- **Selected passage**
Start
AFTER THE THIN MAN

 

AFTER THE THIN MAN

(director: W. S. Van Dyke II; screenwriters: Frances Goodrich/Albert Hackett/from a Dashiell Hammett story; cinematographer: Oliver T. Marsh; editor: Robert Kern; music: Nacio Herb Brown/Walter Donaldson/Herbert Stothart/Edward Ward; cast: William Powell (Nick Charles), Myrna Loy (Nora Charles), James Stewart (David Graham), Elissa Landi (Selma Landis), Joseph Calleia (Dancer), Jessie Ralph (Aunt Katherine Forrest), Sam Levene (Lt. Abrams), Alan Marshall (Robert Landis), George Zucco (Dr. Kammer), Dorothy McNulty (Polly Byrnes), Paul Fix (Phil Byrnes), William Law (Lum Kee), Teddy Hart (Floyd Casper), John Kelly (Harold, the Charles’ Chauffeur); Runtime: 113; MPAA Rating: NR; producer: Hunt Stromberg; MGM; 1936)

“A good enough sequel to The Thin Man.”

Reviewed by Dennis Schwartz

Only the second Nick and Nora Charles picture for William Powell and Myrna Loy (they made 14 pictures together, six of them in the Thin Man series). It’s good enough sequel to The Thin Man. It’s based on a delicious Dashiell Hammett comedy-mystery, and a crisp script by Frances Goodrich and Albert Hackett. W. S. Van Dyke II (“The Thin Man/”Shadow of the Thin Man”/”Penthouse”) ably directs, as he will become the director of record in the series.

Once again, Nick and Nora stumble into a case, as they return to San Francisco on New Year’s Eve. This time it’s Nora’s cousin Selma (Elissa Landi) who needs help. This calls for the couple to have dinner with Nora’s dreadful, overbearing Great Aunt Katherine Forrest (Jessie Ralph), who’s a hoot as she treats Nick, or Nicholas as she contemptuously calls him, as if he were dirt, and other morbid elderly wax museum-like family members. At dinner it’s learned that Selma’s playboy hubby Robert Landis (Alan Marshall) is missing for the last three days and Nick is recruited to find him. Nick finds the pathetic Robert at the Lichee, where he’s at a ringside table drinking heavily and waiting for the club’s star singer, Polly Byrnes (Dorothy McNulty), to knock off so they can run away together. Polly is working a racket with the gangster Lichee co-owner Dancer (Joseph Calleia) to lift the dough from the sucker. But Robert’s murdered, with negotiable bonds still on him, after getting some $25,000 from Selma’s former jealous boyfriend David Graham (James Stewart) to leave with Polly and never see Selma again. Also suspect in the crime are Polly’s ex-con blackmailing posing brother, who is really her jealous hubby, Phil (Paul Fix), and the other Lichee owner Lum (William Law)–the Chinese man might hold a grudge against Nick for sending his brother to the slammer or might feel left out over the scam to the point where he spitefully upsets it.
End
- **Required tasks**
1. Copy the section of the After the Thin Man review that begins at the words "Only the second" and ends after the words "in the series.".
2. According to the After the Thin Man review, why is Lum among the suspects? Answer in one to three sentences.
3. Pick up the After the Thin Man review after its final sentence and carry it on.

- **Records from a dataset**
Start
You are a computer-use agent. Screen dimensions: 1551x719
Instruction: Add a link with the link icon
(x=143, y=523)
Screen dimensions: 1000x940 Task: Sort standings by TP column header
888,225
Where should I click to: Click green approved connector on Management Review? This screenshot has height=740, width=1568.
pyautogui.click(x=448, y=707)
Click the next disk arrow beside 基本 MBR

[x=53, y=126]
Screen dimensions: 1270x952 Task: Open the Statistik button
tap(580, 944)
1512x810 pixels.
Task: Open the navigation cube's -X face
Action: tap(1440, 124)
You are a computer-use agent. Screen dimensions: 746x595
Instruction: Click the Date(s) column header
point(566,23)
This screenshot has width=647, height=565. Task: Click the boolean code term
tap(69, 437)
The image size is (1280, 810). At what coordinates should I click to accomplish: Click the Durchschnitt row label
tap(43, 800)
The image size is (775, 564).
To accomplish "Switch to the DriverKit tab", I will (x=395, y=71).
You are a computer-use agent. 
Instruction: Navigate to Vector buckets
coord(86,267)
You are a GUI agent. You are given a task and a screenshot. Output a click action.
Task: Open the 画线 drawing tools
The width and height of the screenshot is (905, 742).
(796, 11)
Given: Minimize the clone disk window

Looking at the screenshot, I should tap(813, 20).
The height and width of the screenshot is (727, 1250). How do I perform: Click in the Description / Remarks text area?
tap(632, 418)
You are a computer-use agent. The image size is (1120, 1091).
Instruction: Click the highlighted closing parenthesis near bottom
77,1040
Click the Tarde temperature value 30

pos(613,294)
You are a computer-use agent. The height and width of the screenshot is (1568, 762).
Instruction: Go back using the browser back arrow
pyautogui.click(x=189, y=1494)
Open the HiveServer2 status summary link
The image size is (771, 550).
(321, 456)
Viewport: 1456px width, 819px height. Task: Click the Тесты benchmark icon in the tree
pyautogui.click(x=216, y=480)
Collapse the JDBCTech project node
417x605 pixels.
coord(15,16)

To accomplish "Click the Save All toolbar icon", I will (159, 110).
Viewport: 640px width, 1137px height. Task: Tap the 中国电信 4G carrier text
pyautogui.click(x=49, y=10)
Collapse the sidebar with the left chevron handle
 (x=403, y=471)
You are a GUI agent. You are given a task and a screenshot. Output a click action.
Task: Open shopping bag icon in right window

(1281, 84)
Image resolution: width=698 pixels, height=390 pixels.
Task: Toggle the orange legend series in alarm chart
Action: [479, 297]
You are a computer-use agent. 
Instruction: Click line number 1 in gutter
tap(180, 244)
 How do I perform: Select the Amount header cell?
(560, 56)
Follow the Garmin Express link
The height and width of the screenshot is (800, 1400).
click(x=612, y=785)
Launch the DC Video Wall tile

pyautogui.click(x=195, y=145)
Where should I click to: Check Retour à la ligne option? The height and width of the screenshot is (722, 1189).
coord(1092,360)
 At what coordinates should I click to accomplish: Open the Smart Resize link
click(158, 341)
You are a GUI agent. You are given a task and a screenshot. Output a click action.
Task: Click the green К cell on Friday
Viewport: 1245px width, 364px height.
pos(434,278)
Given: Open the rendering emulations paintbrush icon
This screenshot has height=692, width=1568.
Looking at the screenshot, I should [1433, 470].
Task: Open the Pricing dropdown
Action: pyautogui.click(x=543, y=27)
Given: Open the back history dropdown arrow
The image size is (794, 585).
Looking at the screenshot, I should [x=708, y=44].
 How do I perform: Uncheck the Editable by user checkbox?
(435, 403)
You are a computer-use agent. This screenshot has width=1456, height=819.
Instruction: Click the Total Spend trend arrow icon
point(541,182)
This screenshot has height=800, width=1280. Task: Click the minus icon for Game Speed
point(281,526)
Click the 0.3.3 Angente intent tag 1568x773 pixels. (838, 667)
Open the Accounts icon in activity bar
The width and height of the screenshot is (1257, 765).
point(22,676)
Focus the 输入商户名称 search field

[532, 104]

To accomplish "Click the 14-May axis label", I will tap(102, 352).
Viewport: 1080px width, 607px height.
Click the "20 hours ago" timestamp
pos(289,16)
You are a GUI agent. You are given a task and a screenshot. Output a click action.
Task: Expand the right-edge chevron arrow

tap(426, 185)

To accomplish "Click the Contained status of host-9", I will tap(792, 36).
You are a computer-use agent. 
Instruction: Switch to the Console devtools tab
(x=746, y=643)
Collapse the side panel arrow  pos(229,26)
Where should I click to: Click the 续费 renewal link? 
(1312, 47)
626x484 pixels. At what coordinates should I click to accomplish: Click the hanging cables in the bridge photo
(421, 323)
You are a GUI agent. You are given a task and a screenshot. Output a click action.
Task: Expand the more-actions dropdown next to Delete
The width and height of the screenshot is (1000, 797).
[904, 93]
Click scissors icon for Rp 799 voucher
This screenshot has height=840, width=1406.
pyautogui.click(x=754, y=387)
End
- **Responses in order**
1.
Only the second Nick and Nora Charles picture for William Powell and Myrna Loy (they made 14 pictures together, six of them in the Thin Man series). It’s good enough sequel to The Thin Man. It’s based on a delicious Dashiell Hammett comedy-mystery, and a crisp script by Frances Goodrich and Albert Hackett. W. S. Van Dyke II (“The Thin Man/”Shadow of the Thin Man”/”Penthouse”) ably directs, as he will become the director of record in the series.

2. Lum might hold a grudge against Nick for sending his brother to prison. He might also feel left out of the scam enough to spitefully upset it.

3.
After a string of murders relating to the original case, a gruff police Lt. Abrams (Sam Levene), prone to saying phooey and the only one in the pic who is more bossy than Aunt Katherine, works with Nick to get all the suspects in the same room to try and crack the case. The additional characters present in the drawing room to those mentioned above include a charlatan shrink amusingly played by George Zucco and an equally amusing sleazy shyster lawyer Casper (Teddy Hart).

This might have been the last good pic in the series, as things got mighty thin with the others. Though it had a big budget of over a million dollars, it brought in a pleasing $3.1 million. This made it the studio’s fifth-highest grosser at the time.

REVIEWED ON 7/29/2007 GRADE: B+  https://dennisschwartzreviews.com/

Dennis Schwartz: “Ozus’ World Movie Reviews”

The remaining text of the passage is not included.